Instructions for the task → Copy each line of the listing that includes "arrow".

Source records →
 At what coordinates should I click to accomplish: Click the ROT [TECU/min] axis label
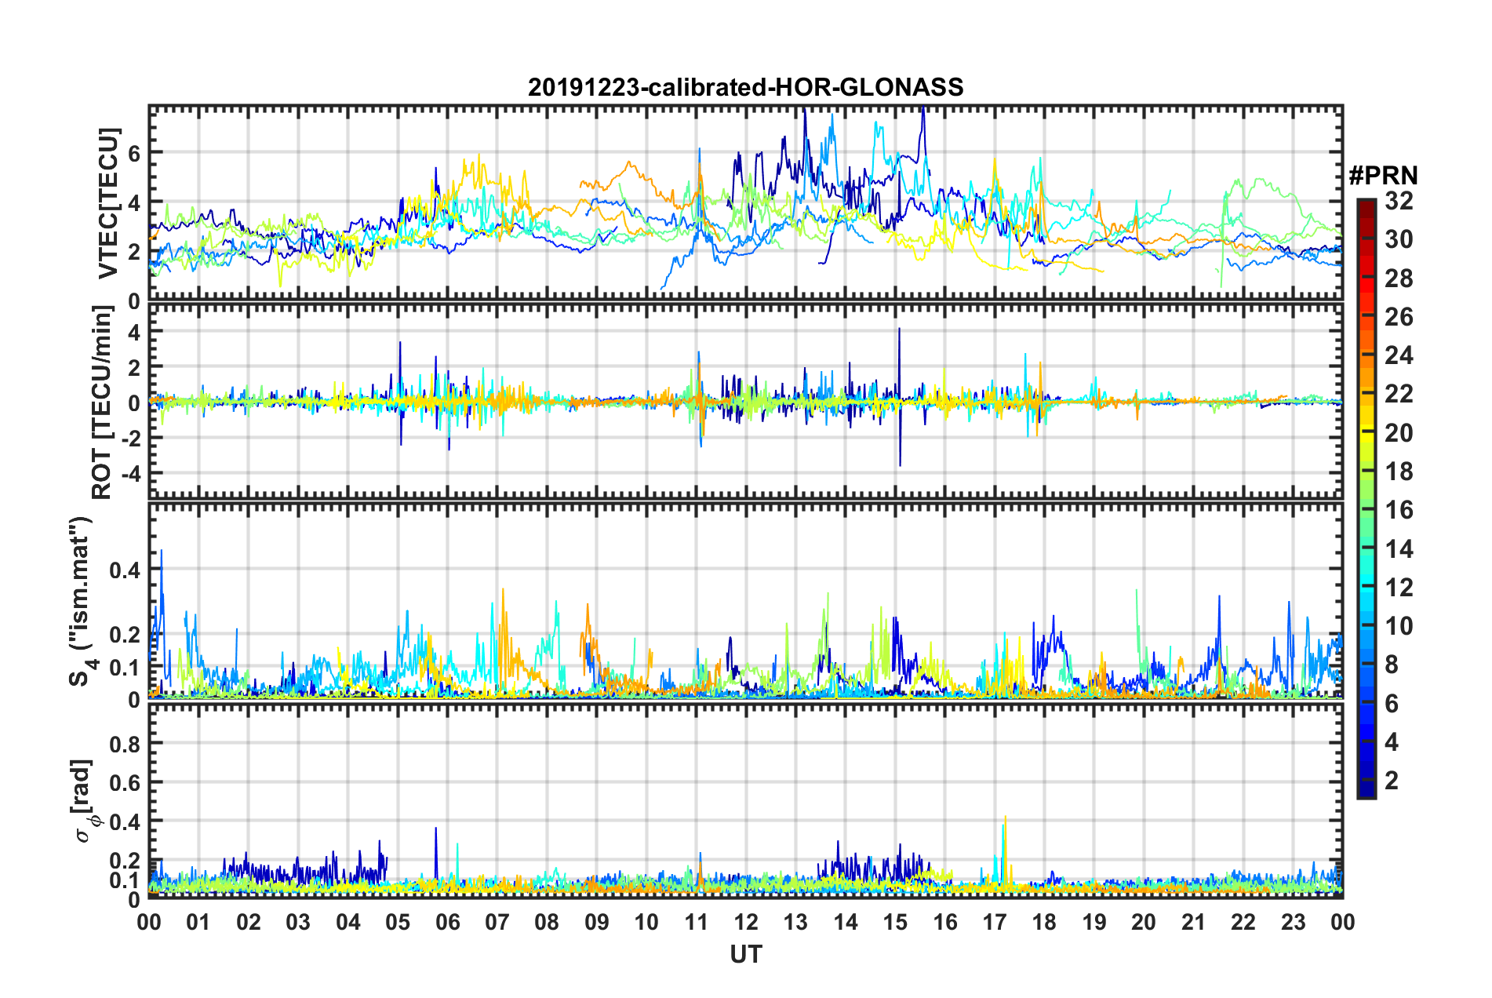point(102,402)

* * *

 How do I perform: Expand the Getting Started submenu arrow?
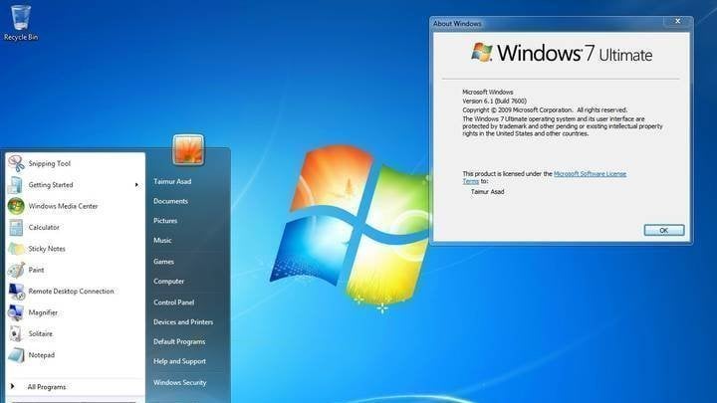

==

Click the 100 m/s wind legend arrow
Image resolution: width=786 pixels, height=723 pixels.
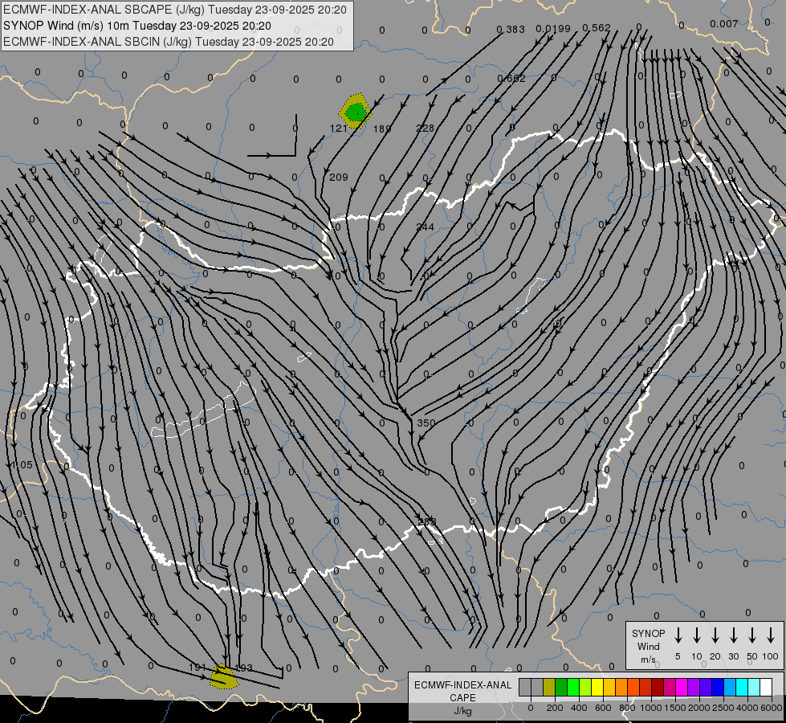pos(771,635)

Solved problem →
 How do I perform: Expand the Getting Started submenu arrow?
Click the 100 m/s wind legend arrow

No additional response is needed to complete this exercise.